(THE TASK): Would you please return every line from the listing that contains the word "scrollbar"?

(RECORDS PROVIDED):
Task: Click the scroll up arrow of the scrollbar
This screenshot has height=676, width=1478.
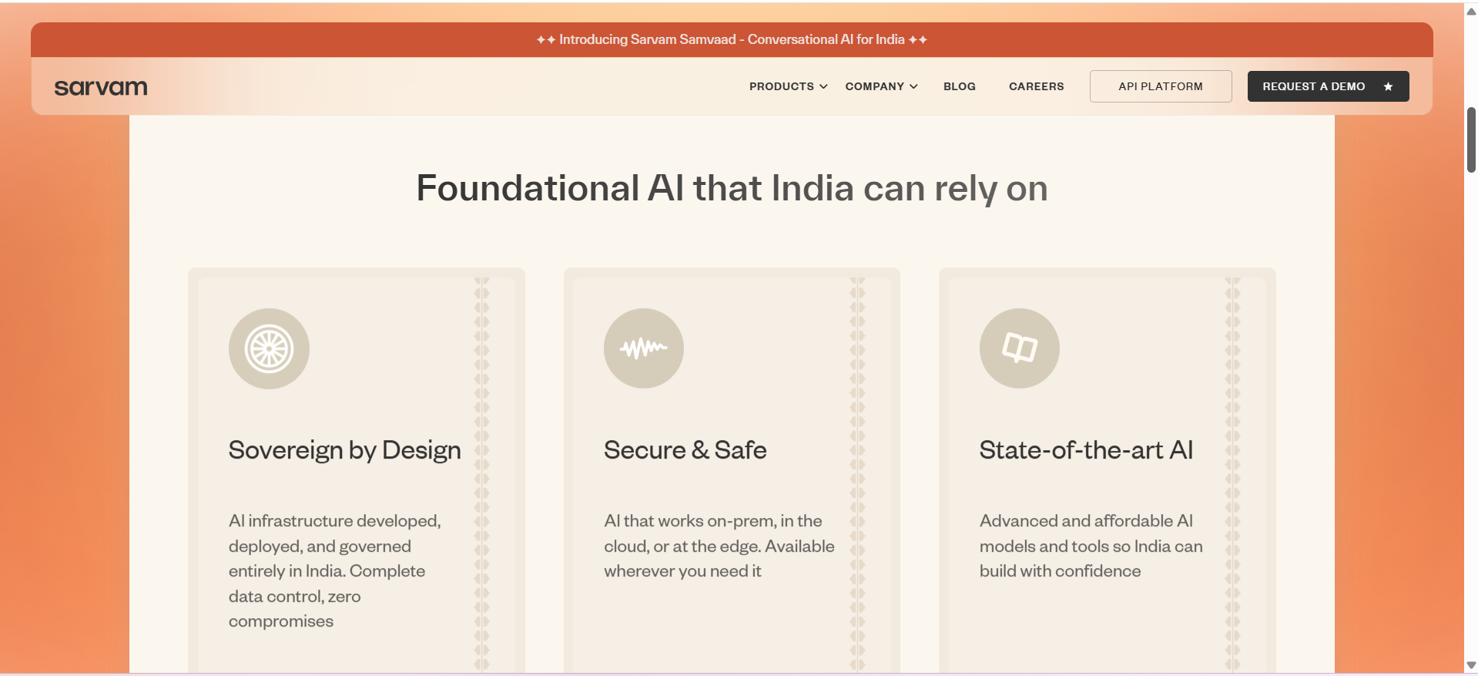Action: [x=1471, y=11]
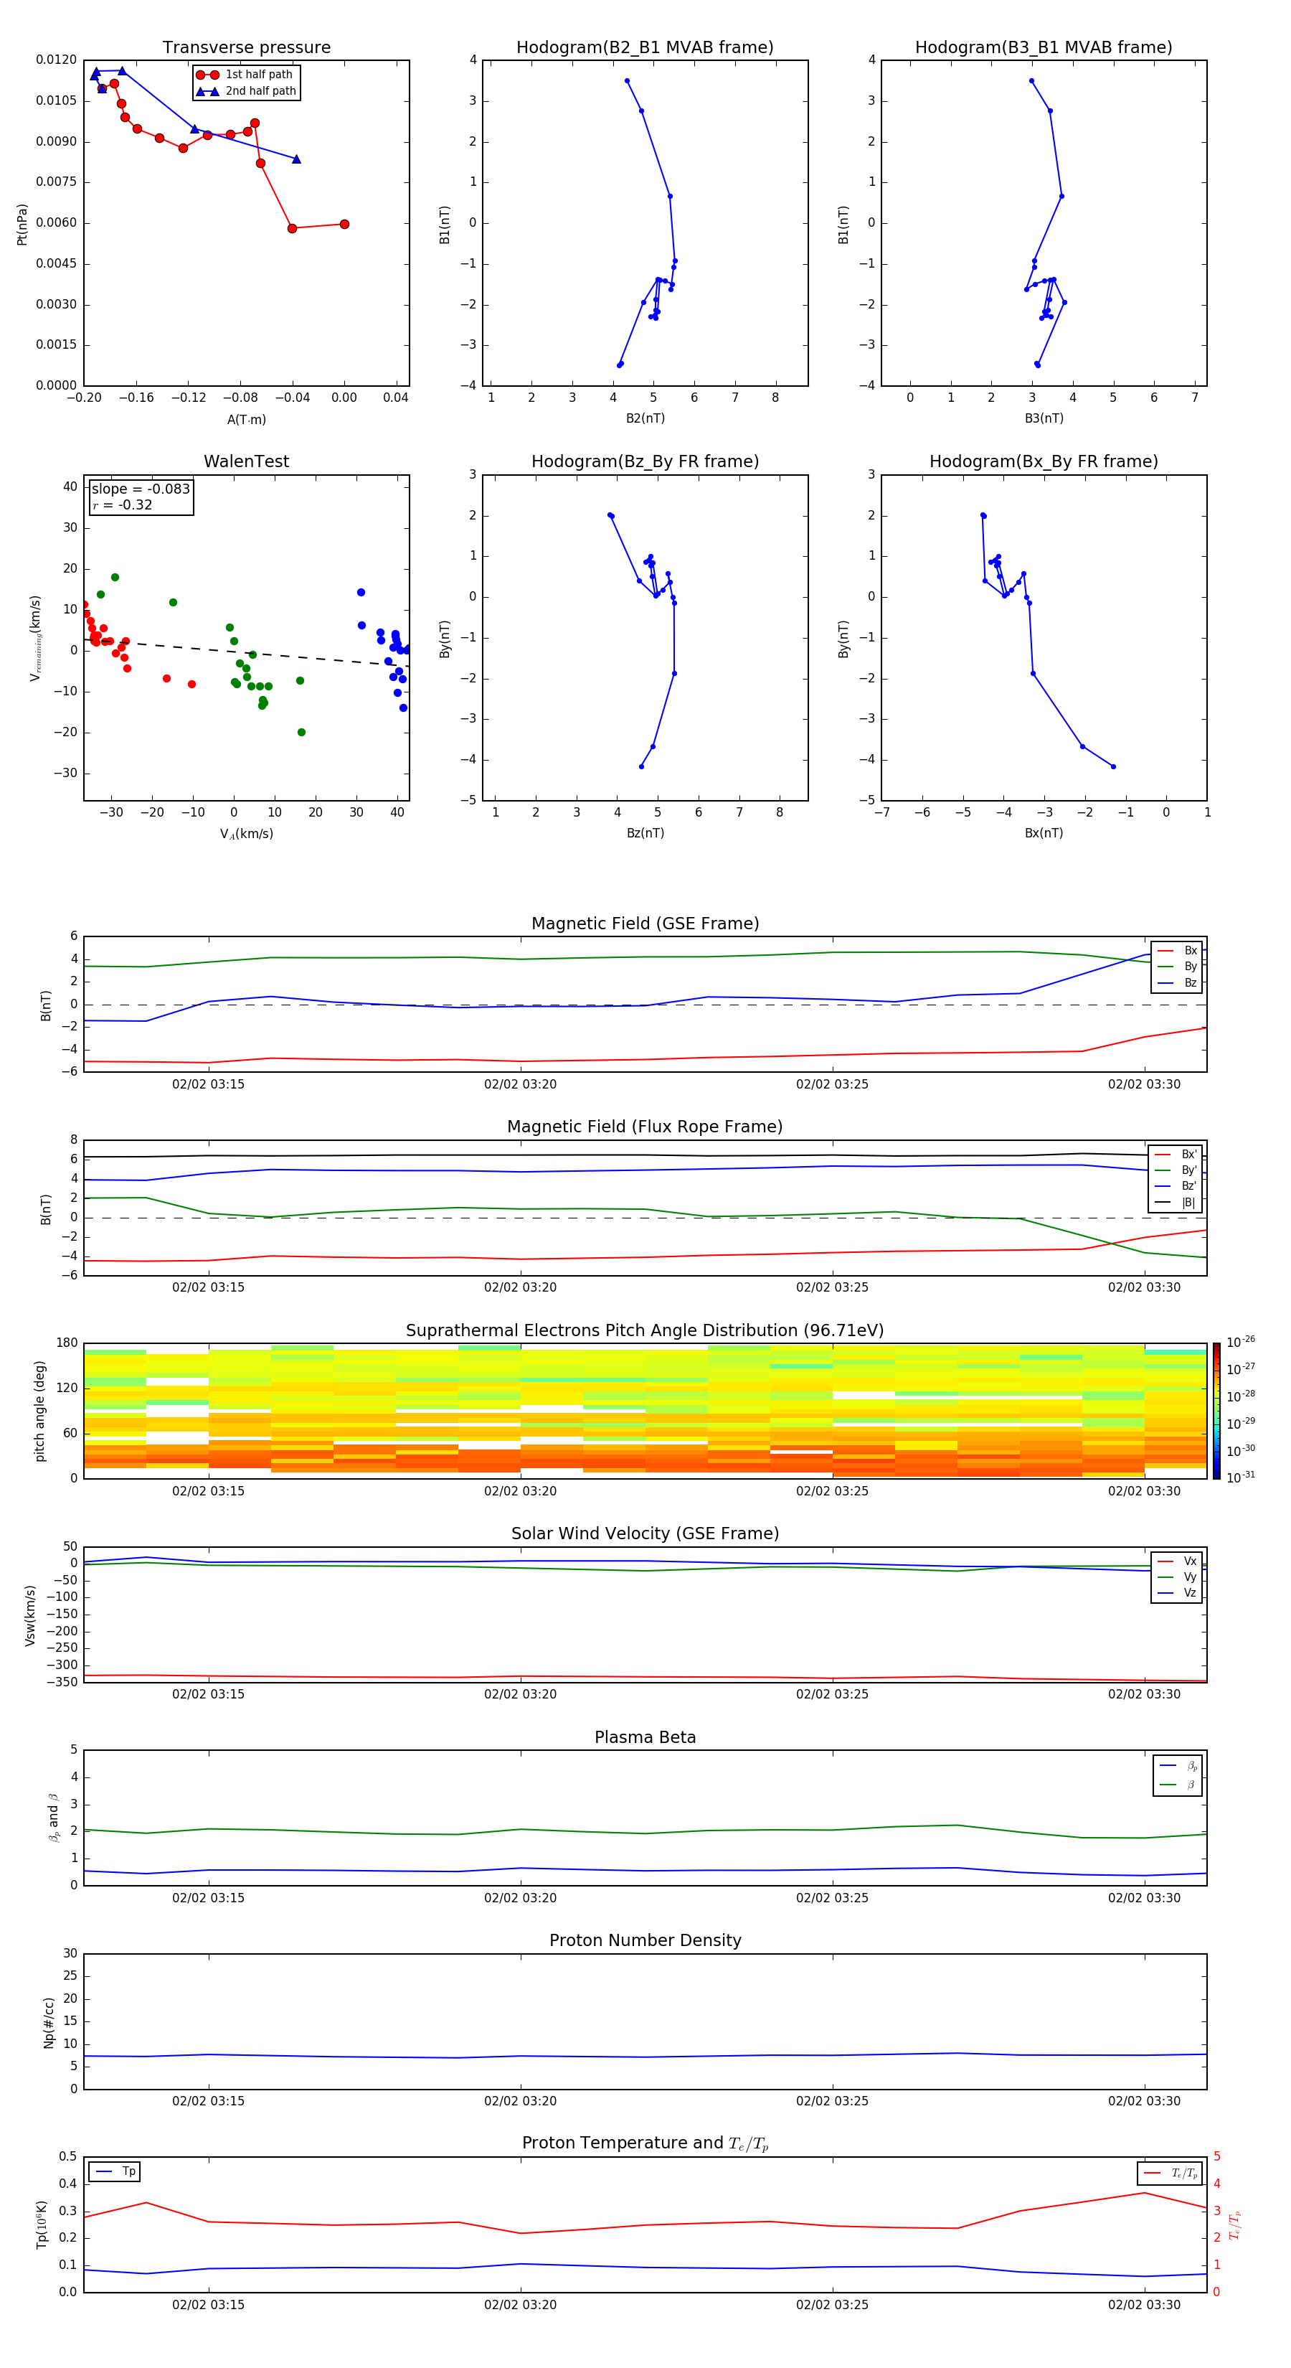Click the Bx entry in GSE magnetic field legend
The height and width of the screenshot is (2368, 1291).
(x=1177, y=951)
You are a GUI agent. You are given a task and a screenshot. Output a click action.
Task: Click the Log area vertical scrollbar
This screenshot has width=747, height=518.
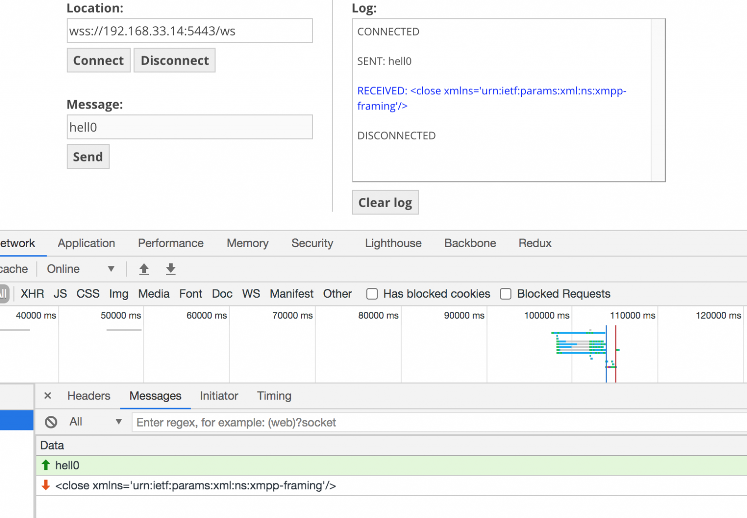pyautogui.click(x=658, y=100)
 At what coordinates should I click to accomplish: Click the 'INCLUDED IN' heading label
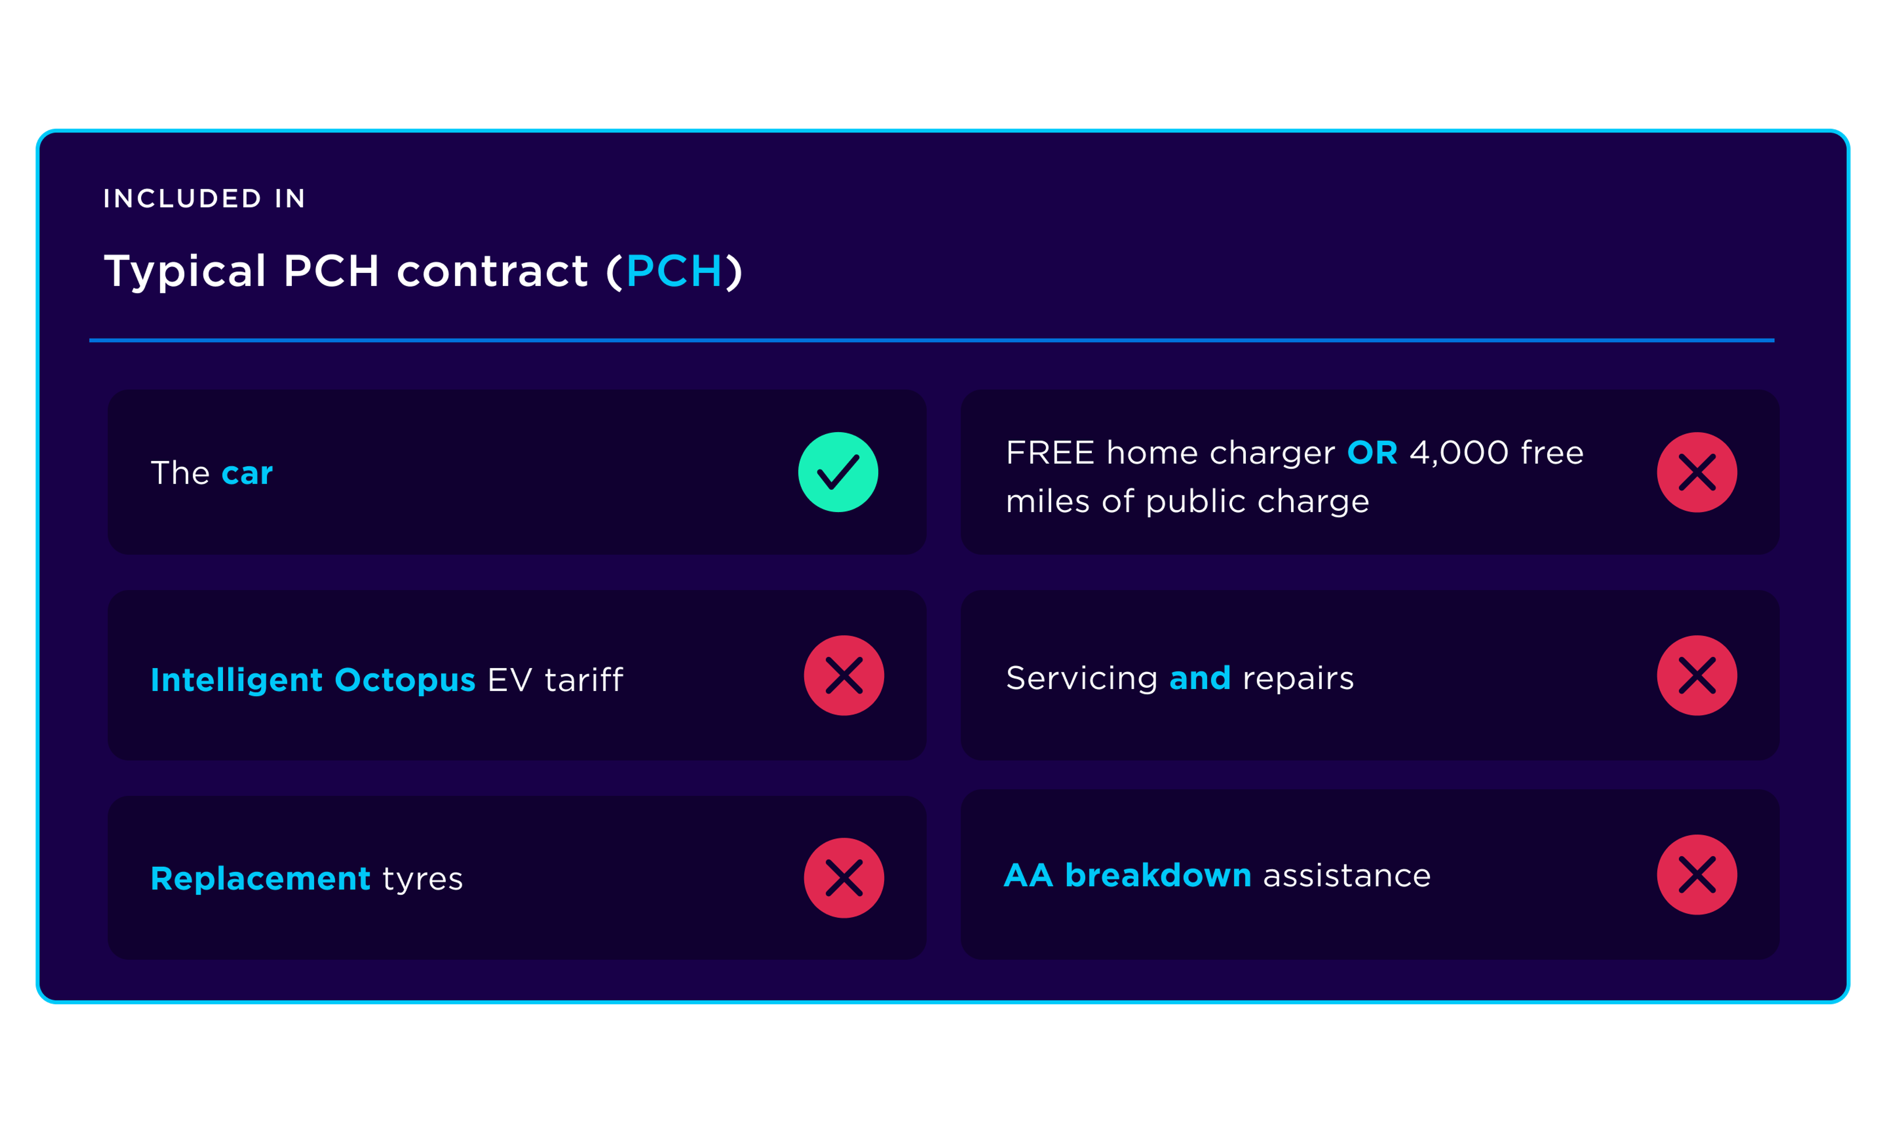pyautogui.click(x=204, y=199)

(RESPONSE):
Task: Click the scroll up arrow of the scrollbar
Task: Click the Log area vertical scrollbar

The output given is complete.